Rushbrook believes that the foundation of this successful relationship is his own deep understanding of Crystal’s brand. He has sailed with the line more than 40 times, in a professional capacity and as a guest, and makes sure he stays on top of cruises planned for forthcoming years. This allows him to forecast the line’s guest demographic and tailor designs accordingly.

"We started working with Crystal on a vessel called Harmony that’s now retired. We did a couple of shops, then Crystal did a new build and we did all the shops on that," says Rushbrook. "We got to know each other a little better, and they gave us the chance to bid for a refurb of penthouses, penthouse suites and standard cabins. Eventually, they decided to give us the whole lot – including the shops and corridors as well.

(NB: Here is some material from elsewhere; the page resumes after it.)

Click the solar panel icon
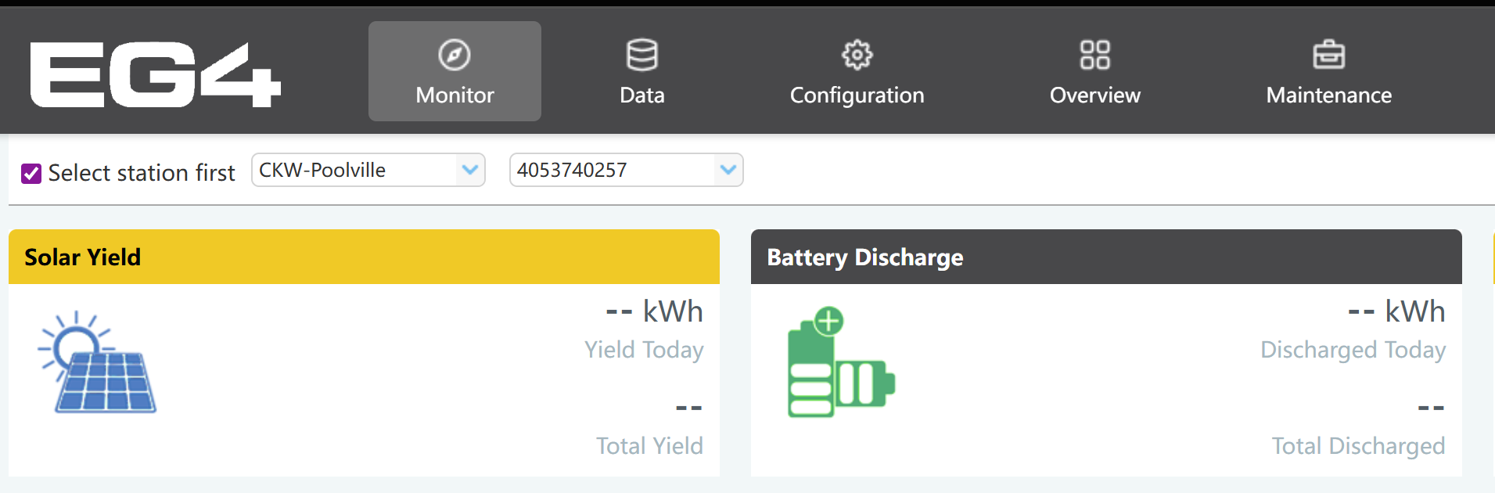 [x=98, y=362]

"It’s impossible to please everyone all the time. But, as long as the owner has a strong vision, it is possible to field all the different opinions and challenges you have coming in."

"It’s about really understanding and knowing their brand – this is a relationship we’ve built and nurtured now for so many years. I know them well enough that I would never go in with a colour-scheme idea that’s red, blue and orange. That’s not what they’re looking for; it’s not what their brand is."

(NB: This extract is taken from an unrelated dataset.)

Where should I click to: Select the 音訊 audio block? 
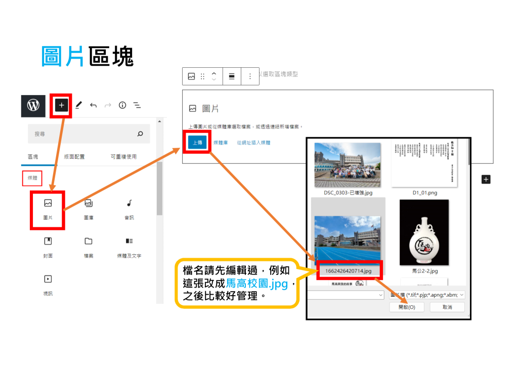(x=129, y=209)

II BY IV has recently completed a new set of penthouse interiors for Crystal. Drawing inspiration from late 19th and early 20th-century hotel designs, the interiors feature a timeless palate of charcoal grey tones and shades of tan.

"It’s funny, we show these photos to lots of people, especially in the hotel world, and nobody ever guesses it’s a cruise ship. They all think it’s a hotel somewhere," says Rushbrook. "It’s beautiful tones sitting on top of subtle textures. It relates to the experiences guests will have had on land.

"The whole approach is different, it’s not like the usual experience of getting on a ship where everything’s too bright and there’s an over-abundance of colour. It’s elegant and sophisticated."

Lovers’ tiff

But, while II BY IV and Crystal sound like a perfect match, not every operator-designer relationship is so harmonious.

"You have to understand, it’s like two lovers that need to know each other better," says Maurizio Cergol, senior chief designer at Italian shipbuilder Fincantieri. "If you’re a well-seasoned lover, you know exactly what to do.

Then the convergence is very quick, everybody knows what can be done and what can’t.

"But sometimes the owner wants to put fresh blood into a project, and so he proposes someone that’s very creative but has no experience of cruise vessels. Because they don’t know the rules, they’ll often come up with something that’s just not feasible on a ship."

Cergol goes on to give an example of a firm that wanted to install large windows so that the atrium of a vessel could look out on to the sea. Of course, the ship’s structure would not allow for this. Eventually, Fincantieri proposed a compromise: a pillar of steel would have to be incorporated.

"Of course, if you’re dealing with experienced people, this sort of thing very rarely happens," Cergol adds. "We’re also very flexible – we’re able to accommodate alterations when our client changes their mind, to ensure the product is what they really need."

Nguyen also admits that pleasing all parties involved in the design is not always a completely smooth process.

"There are a lot of cooks in the kitchen with varying opinions," she says. "Since design is such a subjective thing, you really need to have a pared-down committee to make final decisions. It’s impossible to please everyone all the time.

"But, as long as the owner has a strong vision or sense of direction, it is possible to field all the different opinions and challenges you have coming in."

The overriding message here is surprisingly simple: Nguyen, Rushbrook and Cergol – operator, designer and shipyard – all consider a strong working relationship as the cornerstone of any successful design.

Understanding each other’s goals, keeping within clearly defined roles and feeling comfortable enough to collaborate effectively are the key ingredients needed to create such a bond. Let us hope that any of Cergol’s "lovers that need to know each other better" are able to adopt this approach.